▶ Task prompt
Print the entries verbatim, from the line containing "At what coordinates" through the line containing "Action: coord(190,52)", including both of those lines.
----- Supplied entries -----
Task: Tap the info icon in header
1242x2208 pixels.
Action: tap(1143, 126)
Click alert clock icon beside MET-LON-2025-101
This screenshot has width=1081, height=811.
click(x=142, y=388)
-----
----- Supplied entries -----
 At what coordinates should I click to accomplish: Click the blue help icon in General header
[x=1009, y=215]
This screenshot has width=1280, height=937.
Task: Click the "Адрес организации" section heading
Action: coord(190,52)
-----
----- Supplied entries -----
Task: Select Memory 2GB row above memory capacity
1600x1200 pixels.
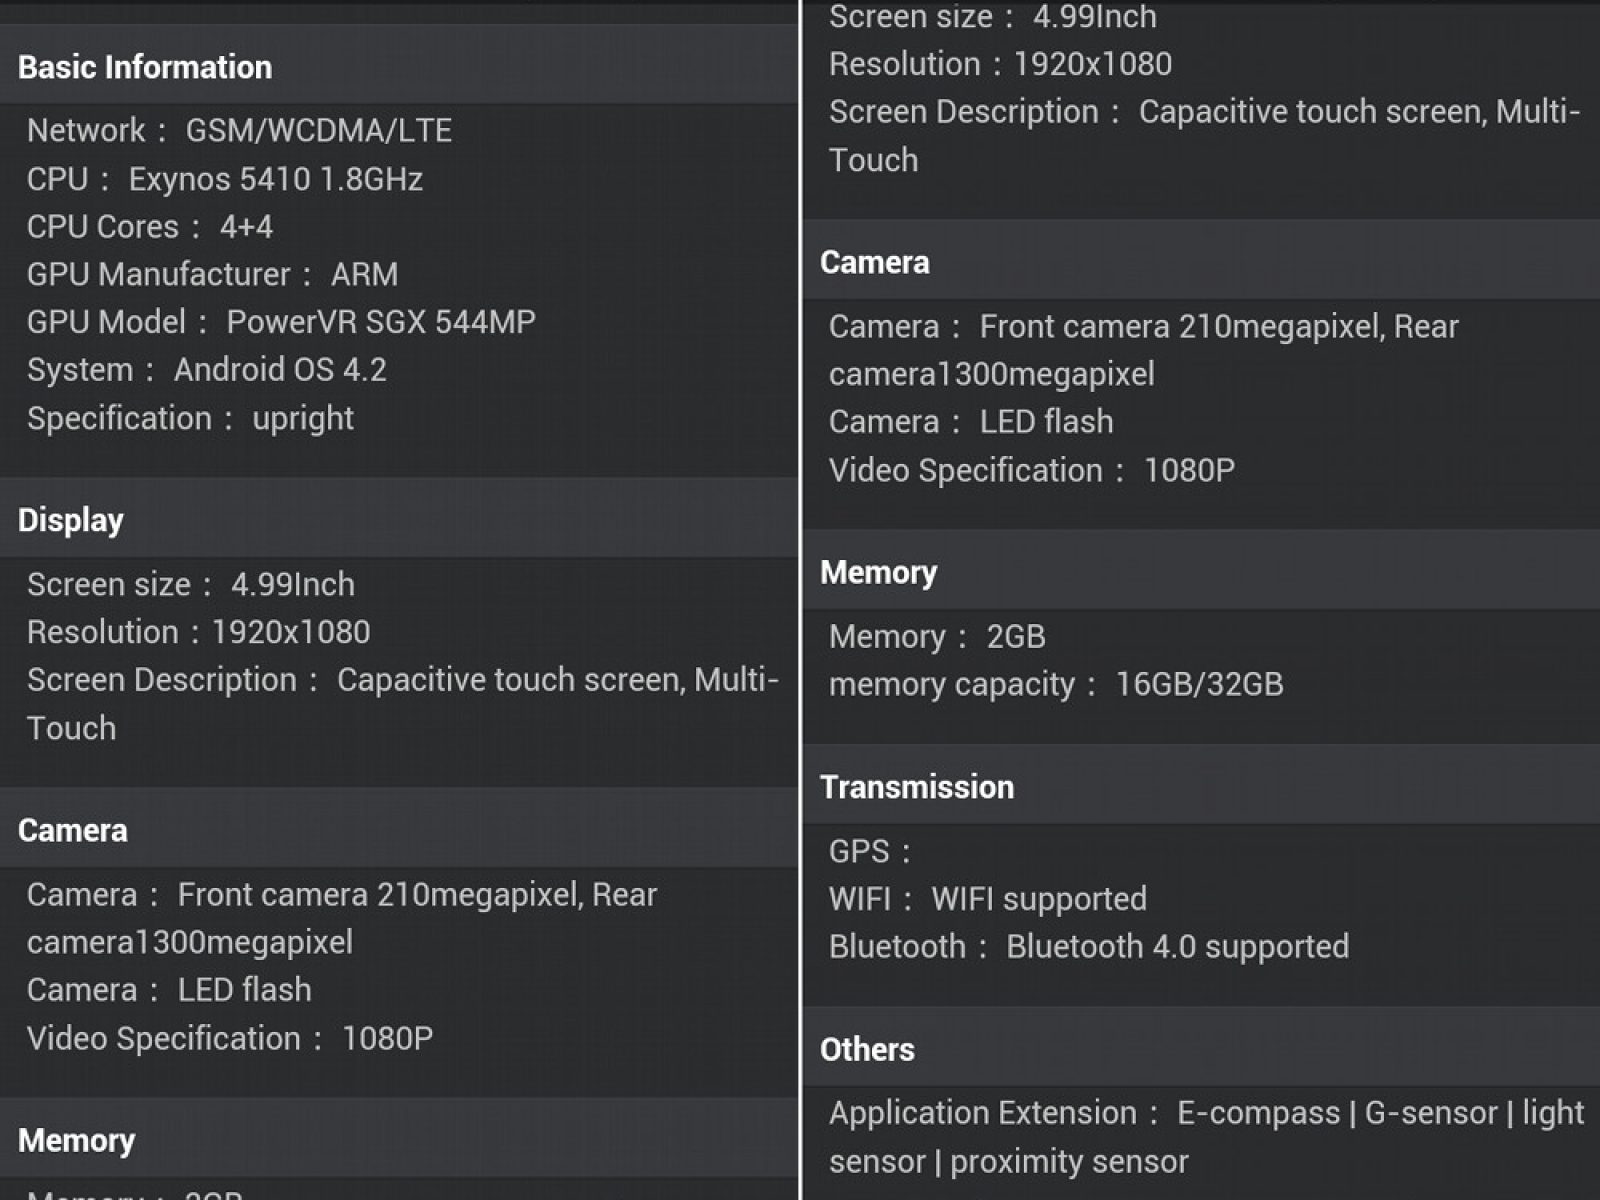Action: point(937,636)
-----
▶ Written response
 At what coordinates should I click to accomplish: Click the blue help icon in General header
[x=1009, y=215]
This screenshot has width=1280, height=937.
Task: Click the "Адрес организации" section heading
Action: coord(190,52)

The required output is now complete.